• _OBJECTIVE 1_: Pull out every line of the listing below that contains the string "menu", treating uppercase and lowercase as different.

• _SELECTED EXCERPT_:

┌──

The paper presents a new framework in which Requirements Engineering is treated as a Co-operative Inquiry (CI), a general method for reaching shared understanding within a group. The treatment leads to a division of the requirements engineering life-cycle into four cycles of co-operation between users and developers. With each cycle, a model (which may be quite conventional) is developed. The approach is compared with existing methods, and some predictions are made about how it may perform.
Traditional approaches to system development essentially asked users to sign a contract at the start of development. The developers went away, returning at the end with a product to be accepted against a specification that was complicated, written by developers, and often no longer current.
I have been moving for the last few years to change my own thinking: from that corporate view – a contractual us/them split between developers and clients – towards a way of working together. I have been searching for a practical but intellectually sound framework which respects the knowledge, skills, and experience of users as well as of developers. I feel this must mean co-operating, so as to build a shared understanding.

└──

• _OBJECTIVE 2_: Output the requirements engineering passage above in full, reproducing it word for word.

• _Extracted records_:
┌──

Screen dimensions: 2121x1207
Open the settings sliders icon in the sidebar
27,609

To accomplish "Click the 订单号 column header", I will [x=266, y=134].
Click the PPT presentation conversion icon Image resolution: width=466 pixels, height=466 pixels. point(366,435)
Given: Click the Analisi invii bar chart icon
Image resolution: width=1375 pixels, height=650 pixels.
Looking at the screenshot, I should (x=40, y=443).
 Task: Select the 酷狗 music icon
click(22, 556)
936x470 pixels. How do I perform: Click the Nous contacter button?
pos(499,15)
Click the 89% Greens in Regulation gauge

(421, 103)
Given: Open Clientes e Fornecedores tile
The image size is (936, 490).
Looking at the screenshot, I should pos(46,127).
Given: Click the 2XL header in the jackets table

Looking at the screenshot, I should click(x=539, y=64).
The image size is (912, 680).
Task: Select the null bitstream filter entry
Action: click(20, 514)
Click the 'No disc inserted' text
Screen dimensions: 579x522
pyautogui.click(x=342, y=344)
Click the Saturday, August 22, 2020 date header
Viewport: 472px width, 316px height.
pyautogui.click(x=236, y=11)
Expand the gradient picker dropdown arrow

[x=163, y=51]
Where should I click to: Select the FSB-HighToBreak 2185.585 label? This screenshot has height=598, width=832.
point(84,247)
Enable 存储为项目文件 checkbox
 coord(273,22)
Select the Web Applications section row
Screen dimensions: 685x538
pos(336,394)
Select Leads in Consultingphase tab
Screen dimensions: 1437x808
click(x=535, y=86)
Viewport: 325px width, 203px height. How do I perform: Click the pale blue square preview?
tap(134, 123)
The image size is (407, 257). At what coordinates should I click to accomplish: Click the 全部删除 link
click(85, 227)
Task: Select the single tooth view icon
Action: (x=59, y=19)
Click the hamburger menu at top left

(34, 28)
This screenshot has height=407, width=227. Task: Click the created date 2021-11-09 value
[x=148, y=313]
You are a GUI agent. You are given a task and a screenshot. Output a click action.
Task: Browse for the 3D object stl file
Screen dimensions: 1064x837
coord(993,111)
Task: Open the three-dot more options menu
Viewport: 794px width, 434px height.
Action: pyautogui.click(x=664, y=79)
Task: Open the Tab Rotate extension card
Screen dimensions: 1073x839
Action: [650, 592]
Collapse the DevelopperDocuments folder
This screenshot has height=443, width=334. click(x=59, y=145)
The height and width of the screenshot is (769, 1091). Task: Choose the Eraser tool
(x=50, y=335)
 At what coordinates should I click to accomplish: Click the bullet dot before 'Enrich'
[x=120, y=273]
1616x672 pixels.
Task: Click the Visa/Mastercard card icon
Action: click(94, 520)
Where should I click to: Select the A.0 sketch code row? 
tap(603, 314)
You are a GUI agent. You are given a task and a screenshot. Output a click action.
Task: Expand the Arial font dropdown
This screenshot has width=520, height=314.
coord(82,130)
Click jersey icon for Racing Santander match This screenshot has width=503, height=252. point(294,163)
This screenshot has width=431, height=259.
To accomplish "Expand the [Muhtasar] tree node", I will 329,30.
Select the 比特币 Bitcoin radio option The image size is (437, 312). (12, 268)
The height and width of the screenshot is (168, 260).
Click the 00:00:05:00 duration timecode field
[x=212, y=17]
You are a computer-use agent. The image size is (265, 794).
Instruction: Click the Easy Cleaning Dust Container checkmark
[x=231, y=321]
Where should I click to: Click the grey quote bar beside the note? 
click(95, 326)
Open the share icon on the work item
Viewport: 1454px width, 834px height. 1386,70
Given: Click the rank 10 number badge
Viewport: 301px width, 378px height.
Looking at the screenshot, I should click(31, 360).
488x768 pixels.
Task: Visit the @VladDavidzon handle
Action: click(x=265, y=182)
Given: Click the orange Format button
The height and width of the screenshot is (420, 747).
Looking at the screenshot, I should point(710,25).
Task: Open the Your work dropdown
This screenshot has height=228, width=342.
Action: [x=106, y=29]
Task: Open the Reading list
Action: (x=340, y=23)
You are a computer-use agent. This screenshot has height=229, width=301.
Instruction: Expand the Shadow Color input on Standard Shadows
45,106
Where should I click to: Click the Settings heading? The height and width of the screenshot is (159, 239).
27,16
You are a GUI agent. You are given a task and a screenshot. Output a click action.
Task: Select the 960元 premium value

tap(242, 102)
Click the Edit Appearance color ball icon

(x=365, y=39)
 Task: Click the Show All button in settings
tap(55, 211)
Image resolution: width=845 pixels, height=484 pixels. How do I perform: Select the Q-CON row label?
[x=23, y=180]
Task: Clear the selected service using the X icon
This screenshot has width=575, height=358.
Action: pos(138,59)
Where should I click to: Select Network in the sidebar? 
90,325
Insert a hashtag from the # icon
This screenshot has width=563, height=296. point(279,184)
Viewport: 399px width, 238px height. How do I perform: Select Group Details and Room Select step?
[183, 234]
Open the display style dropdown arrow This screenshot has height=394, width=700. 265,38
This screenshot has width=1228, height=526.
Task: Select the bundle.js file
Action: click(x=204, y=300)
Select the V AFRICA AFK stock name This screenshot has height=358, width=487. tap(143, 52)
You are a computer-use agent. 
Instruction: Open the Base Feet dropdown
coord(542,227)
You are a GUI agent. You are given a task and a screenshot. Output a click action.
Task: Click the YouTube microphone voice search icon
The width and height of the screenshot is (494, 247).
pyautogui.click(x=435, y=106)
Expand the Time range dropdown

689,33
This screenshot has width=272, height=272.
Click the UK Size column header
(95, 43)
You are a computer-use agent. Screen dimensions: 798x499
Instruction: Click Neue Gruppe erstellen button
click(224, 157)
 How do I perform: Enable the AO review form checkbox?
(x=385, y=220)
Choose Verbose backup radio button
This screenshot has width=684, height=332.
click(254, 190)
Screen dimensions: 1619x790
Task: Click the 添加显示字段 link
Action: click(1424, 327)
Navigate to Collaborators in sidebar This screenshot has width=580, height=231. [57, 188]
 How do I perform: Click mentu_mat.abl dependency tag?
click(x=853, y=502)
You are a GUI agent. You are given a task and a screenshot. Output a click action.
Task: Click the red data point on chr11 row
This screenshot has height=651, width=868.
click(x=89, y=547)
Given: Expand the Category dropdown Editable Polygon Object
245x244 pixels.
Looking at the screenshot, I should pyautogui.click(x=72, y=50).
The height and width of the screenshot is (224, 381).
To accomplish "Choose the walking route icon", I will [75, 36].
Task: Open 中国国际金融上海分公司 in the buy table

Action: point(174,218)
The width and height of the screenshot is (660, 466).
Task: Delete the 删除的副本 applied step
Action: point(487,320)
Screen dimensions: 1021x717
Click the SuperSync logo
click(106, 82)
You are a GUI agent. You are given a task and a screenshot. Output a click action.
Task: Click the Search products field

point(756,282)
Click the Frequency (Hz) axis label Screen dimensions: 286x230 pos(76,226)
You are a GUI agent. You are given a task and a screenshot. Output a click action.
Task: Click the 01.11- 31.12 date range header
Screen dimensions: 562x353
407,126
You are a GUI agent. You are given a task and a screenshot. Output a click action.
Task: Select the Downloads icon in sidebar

└──

• _RESPONSE 1_:
Click the hamburger menu at top left
Task: Open the three-dot more options menu

• _RESPONSE 2_:
The paper presents a new framework in which Requirements Engineering is treated as a Co-operative Inquiry (CI), a general method for reaching shared understanding within a group. The treatment leads to a division of the requirements engineering life-cycle into four cycles of co-operation between users and developers. With each cycle, a model (which may be quite conventional) is developed. The approach is compared with existing methods, and some predictions are made about how it may perform.
Traditional approaches to system development essentially asked users to sign a contract at the start of development. The developers went away, returning at the end with a product to be accepted against a specification that was complicated, written by developers, and often no longer current.
I have been moving for the last few years to change my own thinking: from that corporate view – a contractual us/them split between developers and clients – towards a way of working together. I have been searching for a practical but intellectually sound framework which respects the knowledge, skills, and experience of users as well as of developers. I feel this must mean co-operating, so as to build a shared understanding.